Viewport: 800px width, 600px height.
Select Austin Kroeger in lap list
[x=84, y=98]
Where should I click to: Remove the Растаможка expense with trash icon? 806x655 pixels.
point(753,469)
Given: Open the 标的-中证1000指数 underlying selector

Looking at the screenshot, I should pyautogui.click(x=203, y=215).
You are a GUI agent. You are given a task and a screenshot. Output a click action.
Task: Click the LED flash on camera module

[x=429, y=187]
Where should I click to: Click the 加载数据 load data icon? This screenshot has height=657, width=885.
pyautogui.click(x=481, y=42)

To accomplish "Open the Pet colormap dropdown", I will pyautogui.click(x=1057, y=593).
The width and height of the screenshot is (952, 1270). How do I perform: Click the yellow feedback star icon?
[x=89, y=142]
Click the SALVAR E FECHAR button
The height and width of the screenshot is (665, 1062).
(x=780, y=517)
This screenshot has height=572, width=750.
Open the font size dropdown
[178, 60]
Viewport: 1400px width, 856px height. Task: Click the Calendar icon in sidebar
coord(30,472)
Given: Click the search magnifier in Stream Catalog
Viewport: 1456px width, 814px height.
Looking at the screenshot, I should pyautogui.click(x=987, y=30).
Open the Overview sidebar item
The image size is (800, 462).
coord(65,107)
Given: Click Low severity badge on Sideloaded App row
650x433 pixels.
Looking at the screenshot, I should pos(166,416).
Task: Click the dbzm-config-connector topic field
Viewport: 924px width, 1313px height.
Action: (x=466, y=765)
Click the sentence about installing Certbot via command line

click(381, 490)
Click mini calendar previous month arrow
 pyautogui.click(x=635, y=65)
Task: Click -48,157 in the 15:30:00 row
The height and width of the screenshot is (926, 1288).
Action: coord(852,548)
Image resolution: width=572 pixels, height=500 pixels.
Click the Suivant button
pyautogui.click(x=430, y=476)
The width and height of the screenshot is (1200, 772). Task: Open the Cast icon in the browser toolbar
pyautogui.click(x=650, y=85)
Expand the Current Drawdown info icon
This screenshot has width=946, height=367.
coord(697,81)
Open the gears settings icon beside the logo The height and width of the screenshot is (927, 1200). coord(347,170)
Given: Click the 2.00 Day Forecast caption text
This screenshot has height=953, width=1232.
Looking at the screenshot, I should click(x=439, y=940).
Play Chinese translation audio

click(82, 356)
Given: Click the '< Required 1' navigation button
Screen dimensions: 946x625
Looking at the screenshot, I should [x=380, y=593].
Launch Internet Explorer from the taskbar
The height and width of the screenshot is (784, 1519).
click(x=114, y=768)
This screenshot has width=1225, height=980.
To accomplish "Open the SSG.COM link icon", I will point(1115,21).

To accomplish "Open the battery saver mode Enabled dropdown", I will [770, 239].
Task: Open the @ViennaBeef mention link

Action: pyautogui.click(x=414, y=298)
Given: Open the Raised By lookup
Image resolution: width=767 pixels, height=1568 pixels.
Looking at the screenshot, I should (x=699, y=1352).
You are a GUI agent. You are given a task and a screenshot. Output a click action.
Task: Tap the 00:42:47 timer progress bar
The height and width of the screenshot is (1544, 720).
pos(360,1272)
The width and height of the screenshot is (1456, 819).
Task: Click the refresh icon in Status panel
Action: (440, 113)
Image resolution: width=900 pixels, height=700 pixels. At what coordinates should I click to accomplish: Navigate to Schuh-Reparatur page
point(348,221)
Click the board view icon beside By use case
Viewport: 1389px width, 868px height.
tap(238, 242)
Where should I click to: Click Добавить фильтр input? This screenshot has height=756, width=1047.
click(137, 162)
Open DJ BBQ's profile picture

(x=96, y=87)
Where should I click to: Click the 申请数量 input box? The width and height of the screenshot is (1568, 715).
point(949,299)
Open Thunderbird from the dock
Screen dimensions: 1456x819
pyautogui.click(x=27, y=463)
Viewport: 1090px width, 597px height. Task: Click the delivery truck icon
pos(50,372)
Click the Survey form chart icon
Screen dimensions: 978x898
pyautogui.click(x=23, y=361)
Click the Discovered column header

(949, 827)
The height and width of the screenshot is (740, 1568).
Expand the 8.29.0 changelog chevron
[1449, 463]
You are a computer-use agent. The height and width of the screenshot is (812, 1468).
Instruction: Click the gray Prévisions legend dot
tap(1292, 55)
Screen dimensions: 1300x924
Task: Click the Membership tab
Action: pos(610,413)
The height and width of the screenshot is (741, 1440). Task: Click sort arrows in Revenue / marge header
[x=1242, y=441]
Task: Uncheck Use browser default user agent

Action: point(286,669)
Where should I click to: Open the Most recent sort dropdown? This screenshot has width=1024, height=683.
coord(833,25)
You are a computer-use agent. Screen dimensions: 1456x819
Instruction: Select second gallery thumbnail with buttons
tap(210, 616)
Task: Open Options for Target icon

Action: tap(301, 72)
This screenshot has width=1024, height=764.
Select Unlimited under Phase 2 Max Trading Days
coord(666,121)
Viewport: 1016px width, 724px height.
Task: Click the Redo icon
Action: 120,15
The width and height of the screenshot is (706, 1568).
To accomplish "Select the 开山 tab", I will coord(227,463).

• [Exercise aim]
Collect every line from the records above that contains the word "beside", copying each one in full. Case counts.

• [Reply]
Open the gears settings icon beside the logo The height and width of the screenshot is (927, 1200). coord(347,170)
Click the board view icon beside By use case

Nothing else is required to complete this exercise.